Het aantal overnachtingen in hotels, campings, bungalows en b&b’s steeg met bijna 4% in 2015. De toename van de populariteit van steden, regio’s en provincies verschilt echter sterk. Inmiddels ligt het aantal overnachtingen in negen van de twaalf provincies weer boven het niveau van 2012. Dit blijkt uit de ING Toerisme Index
Noord-Holland en Zeeland koplopers
Vooral de sterke groei van het aantal buitenlandse toeristen veroorzaakt regionale verschillen. Noord-Holland en Zeeland zijn allebei populair bij buitenlandse toeristen en realiseerden van 2012 tot en met 2015 de sterkste groei van het aantal overnachtingen. Ook Flevoland lijkt te profiteren van de aantrekkingskracht van Amsterdam en groeit hard qua (zakelijke) overnachtingen. Groningen, Drenthe en Noord-Brabant blijven achter bij de landelijke trend.

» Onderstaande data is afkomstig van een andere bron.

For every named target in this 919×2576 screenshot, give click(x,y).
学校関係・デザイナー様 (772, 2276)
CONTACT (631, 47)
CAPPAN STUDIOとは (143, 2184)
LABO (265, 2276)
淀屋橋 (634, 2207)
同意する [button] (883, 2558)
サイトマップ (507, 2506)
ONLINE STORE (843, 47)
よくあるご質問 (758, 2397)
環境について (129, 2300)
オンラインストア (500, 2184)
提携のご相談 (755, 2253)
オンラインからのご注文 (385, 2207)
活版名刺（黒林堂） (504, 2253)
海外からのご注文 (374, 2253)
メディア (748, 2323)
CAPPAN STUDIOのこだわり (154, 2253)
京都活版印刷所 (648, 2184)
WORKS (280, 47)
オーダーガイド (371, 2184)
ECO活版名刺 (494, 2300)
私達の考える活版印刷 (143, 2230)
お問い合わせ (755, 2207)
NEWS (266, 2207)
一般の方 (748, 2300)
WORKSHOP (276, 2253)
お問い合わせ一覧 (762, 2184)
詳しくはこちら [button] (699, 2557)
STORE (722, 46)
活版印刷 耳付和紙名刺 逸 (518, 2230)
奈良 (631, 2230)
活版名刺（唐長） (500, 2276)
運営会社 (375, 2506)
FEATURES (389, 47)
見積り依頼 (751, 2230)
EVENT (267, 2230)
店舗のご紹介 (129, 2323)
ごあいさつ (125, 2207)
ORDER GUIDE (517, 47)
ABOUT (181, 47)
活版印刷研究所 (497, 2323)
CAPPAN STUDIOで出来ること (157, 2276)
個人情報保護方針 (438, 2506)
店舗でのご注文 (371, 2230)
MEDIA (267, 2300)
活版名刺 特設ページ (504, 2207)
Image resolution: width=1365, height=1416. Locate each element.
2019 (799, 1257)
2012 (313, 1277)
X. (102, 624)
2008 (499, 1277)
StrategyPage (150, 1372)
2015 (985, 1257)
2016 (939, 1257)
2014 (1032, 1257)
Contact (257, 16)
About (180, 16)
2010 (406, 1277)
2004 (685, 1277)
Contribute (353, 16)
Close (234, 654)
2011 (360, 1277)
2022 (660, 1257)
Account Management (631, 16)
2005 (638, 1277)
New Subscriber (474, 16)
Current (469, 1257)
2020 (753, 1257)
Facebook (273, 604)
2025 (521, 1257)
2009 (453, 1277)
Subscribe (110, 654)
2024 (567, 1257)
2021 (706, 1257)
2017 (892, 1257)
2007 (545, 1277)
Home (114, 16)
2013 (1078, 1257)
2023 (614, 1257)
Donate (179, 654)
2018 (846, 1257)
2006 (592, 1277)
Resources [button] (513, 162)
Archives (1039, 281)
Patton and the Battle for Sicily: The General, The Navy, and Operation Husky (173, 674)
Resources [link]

De totale markt voor het verblijfstoerisme is tussen 2012 en 2015 sterk gegroeid. Het aantal overnachtingen door buitenlandse gasten steeg met ruim 25% het sterkst, Nederlanders brachten bijna 5% meer nachten door in eigen land. Oost-Nederland is dan favoriet.
Steden
De grote steden weten stuk voor stuk meer toeristen te trekken. Qua hotelovernachtingen staat Amsterdam op eenzame hoogte. In de hoofdstad verblijven ruim acht keer zoveel gasten (12,9 miljoen) als in Rotterdam (1,6 miljoen). De toeristische druk is in Amsterdam veruit het grootst, per inwoner vinden jaarlijks bijna 16 overnachtingen plaats. Op gepaste afstand volgt Maastricht met 8 overnachtingen per inwoner en 930.000 hotelovernachtingen per jaar. In alle grote steden is de toeristische druk in vier jaar tijd toegenomen, in Rotterdam relatief het sterkst.